Словом, на Колыме важна не только «общая» удача — попасть на хорошую работу, в придурки, или получить «кант», — но и попасть в то или иное из десятков управлений Колымы, где в каждом — разная, особая жизнь.
Страшнее всего, зловещее всего — это золото, золотые прииски. Ничто другое в сравнение не идет. Если в других местах были месяцы трудностей или есть штрафзоны непереносимые, то на золоте каждый самый благополучный прииск кажется труднее и страшнее любой штрафной зоны любого другого управления. Загнать на золото — вот чем грозят везде, во всех управлениях. А работа на золотых приисках — это 90 % всех людей Колымы. Для этих забоев по всем управлениям беспрерывно работают комиссии, чтобы вогнать каждого трудоспособного именно на золотые прииски.
В этом беспрерывном страхе — заключенных за свою судьбу, а начальства — за свою недостаточную бдительность — тоже один из важных растлевающих моментов лагерной жизни.
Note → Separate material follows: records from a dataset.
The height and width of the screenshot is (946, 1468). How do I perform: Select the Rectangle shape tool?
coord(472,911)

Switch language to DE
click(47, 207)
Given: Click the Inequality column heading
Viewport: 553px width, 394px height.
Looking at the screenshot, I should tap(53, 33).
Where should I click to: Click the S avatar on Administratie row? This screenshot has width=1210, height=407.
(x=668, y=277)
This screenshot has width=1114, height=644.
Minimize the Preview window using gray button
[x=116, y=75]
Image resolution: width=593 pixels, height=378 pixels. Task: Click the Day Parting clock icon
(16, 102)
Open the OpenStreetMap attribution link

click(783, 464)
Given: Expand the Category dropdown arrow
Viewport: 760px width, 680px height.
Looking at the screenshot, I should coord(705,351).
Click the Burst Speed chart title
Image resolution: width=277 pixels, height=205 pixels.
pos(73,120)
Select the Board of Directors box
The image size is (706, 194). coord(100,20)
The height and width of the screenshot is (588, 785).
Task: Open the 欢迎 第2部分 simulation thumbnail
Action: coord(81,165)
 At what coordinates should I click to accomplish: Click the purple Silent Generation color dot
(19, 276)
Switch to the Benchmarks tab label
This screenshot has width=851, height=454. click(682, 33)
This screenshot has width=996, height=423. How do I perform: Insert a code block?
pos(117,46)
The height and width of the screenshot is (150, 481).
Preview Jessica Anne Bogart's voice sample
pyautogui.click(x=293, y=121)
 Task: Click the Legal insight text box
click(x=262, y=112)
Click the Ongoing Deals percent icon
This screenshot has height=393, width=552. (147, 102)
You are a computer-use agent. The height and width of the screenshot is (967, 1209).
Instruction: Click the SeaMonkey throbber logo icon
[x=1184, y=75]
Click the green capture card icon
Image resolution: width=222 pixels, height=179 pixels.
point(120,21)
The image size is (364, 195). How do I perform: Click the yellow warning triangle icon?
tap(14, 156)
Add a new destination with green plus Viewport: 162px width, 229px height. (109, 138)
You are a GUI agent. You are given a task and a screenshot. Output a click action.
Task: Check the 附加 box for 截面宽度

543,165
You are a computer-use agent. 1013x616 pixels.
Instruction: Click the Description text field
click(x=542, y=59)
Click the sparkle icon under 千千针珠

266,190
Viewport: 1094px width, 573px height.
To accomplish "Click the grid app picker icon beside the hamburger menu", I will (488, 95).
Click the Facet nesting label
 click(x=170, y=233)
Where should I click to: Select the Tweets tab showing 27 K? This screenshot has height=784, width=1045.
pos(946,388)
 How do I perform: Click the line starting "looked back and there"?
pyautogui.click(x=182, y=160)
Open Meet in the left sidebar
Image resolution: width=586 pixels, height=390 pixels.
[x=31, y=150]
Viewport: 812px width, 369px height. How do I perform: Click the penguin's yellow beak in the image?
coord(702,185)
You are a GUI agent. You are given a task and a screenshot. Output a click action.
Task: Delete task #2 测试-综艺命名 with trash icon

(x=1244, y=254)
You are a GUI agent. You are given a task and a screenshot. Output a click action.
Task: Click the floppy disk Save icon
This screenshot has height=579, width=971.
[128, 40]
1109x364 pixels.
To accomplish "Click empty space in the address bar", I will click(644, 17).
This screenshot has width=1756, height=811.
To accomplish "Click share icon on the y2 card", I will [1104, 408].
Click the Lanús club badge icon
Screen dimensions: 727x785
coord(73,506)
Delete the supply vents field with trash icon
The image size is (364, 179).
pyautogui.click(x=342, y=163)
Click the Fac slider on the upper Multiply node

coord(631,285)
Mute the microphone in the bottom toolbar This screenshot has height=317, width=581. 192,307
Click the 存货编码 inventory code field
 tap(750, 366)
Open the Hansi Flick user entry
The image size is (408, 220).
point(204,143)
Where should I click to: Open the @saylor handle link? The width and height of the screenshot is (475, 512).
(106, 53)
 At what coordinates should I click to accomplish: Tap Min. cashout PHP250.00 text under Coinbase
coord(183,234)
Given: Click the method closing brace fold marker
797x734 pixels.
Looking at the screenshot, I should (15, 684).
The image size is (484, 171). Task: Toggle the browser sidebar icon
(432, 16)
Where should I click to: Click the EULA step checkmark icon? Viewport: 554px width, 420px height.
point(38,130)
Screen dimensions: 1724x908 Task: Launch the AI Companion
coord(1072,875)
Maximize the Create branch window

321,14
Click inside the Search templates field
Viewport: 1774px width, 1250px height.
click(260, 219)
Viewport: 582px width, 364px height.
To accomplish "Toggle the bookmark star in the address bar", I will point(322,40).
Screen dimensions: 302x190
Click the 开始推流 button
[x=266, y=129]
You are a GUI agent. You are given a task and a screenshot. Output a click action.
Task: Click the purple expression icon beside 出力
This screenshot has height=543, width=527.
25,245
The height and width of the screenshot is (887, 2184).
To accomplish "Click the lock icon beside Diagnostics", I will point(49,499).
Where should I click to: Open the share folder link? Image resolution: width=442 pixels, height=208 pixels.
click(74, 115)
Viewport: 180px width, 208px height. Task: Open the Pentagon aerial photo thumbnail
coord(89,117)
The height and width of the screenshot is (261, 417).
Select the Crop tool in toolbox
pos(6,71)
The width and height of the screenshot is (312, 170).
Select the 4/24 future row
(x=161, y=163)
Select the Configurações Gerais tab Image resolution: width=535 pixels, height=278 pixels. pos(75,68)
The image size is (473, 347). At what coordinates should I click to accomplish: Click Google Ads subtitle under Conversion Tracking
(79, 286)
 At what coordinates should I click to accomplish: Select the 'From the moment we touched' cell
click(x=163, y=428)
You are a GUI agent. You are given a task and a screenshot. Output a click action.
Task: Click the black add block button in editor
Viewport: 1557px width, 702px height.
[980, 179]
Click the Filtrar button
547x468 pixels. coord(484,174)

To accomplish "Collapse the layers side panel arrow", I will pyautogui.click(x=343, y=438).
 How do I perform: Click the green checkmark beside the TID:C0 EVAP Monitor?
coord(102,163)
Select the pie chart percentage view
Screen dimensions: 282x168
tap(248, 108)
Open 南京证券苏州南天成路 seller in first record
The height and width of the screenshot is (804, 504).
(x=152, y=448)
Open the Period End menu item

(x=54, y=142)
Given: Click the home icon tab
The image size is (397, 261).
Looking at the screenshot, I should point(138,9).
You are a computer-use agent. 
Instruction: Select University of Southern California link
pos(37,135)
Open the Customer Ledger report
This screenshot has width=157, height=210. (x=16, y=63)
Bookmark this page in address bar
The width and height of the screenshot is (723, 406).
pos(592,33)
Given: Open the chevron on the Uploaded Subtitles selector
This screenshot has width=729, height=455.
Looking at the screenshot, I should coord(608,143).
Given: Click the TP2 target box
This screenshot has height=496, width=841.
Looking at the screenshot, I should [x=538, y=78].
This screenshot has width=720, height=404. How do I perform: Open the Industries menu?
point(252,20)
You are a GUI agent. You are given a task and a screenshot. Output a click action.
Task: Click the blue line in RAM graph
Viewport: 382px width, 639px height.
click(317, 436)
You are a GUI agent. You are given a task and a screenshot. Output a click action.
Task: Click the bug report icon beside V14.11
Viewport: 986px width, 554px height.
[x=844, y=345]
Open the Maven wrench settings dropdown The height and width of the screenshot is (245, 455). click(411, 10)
Теперь о генерале Горбатове, о четвертом нашем мемуаристе. Его воспоминания[143] — самое правдивое, самое честное о Колыме, что я читал. Горбатов — порядочный человек. Он не хочет забыть и скрывать своего ужаса перед тем, что он встретил на прииске «Мальдяк» — когда его привезли на Колыму в 1939 году. Посчитайте время с момента, когда он приехал и начал работу в забое, и до того часа, когда он заболел и был отправлен как необратимый инвалид в Магадан (в больницу на 23-м км). Там была Центральная больница для заключенных. Там я окончил фельдшерские курсы и об этих курсах написал (не тогда, конечно, а много позднее). Посчитав все сроки, Вы увидите, что Горбатов пробыл на «Мальдяке» всего две-три недели, самое большее полтора месяца, и был выброшен из забоя навечно как человеческий шлак. А ведь это был 1939 год, когда волна террора уже спала, спадала. Горбатов приехал на Колыму «к шапочному разбору» и все же был напуган, ошеломлен навек. О самом прииске «Мальдяк» Горбатов недостаточно осведомлен. Это — большой прииск, а Горбатов был на одном из участков «Мальдяка», где было всего 800 человек с фельдшером зэка. Начальником санчасти прииска «Мальдяк» была в то время молодая женщина, молодая врачиха Татьяна Репьева, которой колымская ее административная власть и офицерские пайки так понравились, что она осталась там на всю жизнь. Еще год-два назад ей к 25-летию Дальстроя выходил какой-то важный орден. Список награжденных печатался в «Правде».
Горбатов и о ворах правдиво написал, об их лживости, об их правилах нравственности в отношении фраеров, об открытом разбое.
Попасть в то или иное управление — случайность. Конечно, если не иметь в виду всевозможных «спецкарт», «разработок» и «меморандумов». Но каждый бывший заключенный, желающий говорить от имени лагерной Колымы, не имеет права забыть о том, что творилось на золоте, — все равно — дорожник ли он, расконвоированный или лагерный стукач, работающий статистиком в КВЧ. Ведь никакого секрета, никакой тайны приисков не было. Кроме того, для каждого колымского арестанта, день или год проработавшего на Колыме в любом управлении, должен быть делом чести и совести главный вопрос. Можно ли славить физический труд из-под палки — палки вполне реальной, палки отнюдь не в переносном смысле как некий род гонкого духовного принуждения. Можно ли говорить о прелестях принудительного труда? И не есть ли восхваление такого труда худшее унижение человека, худший вид духовного растления? Лагерь может воспитать только отвращение к труду. Так и происходит в действительности. Никогда и нигде лагерь труду не учил. В лагерях нет ничего хуже, оскорбительнее смертельно тяжелой физической подневольной работы.
Нет ничего циничнее надписи, которая висит на фронтонах всех лагерных зон: «Труд есть дело чести, дело славы, дело доблести и геройства».
В «Колымских рассказах» я старался указать на важные закономерности человеческого поведения, которые неизбежно возникают в результате тяжелой работы на морозе, побоев, голода и холода.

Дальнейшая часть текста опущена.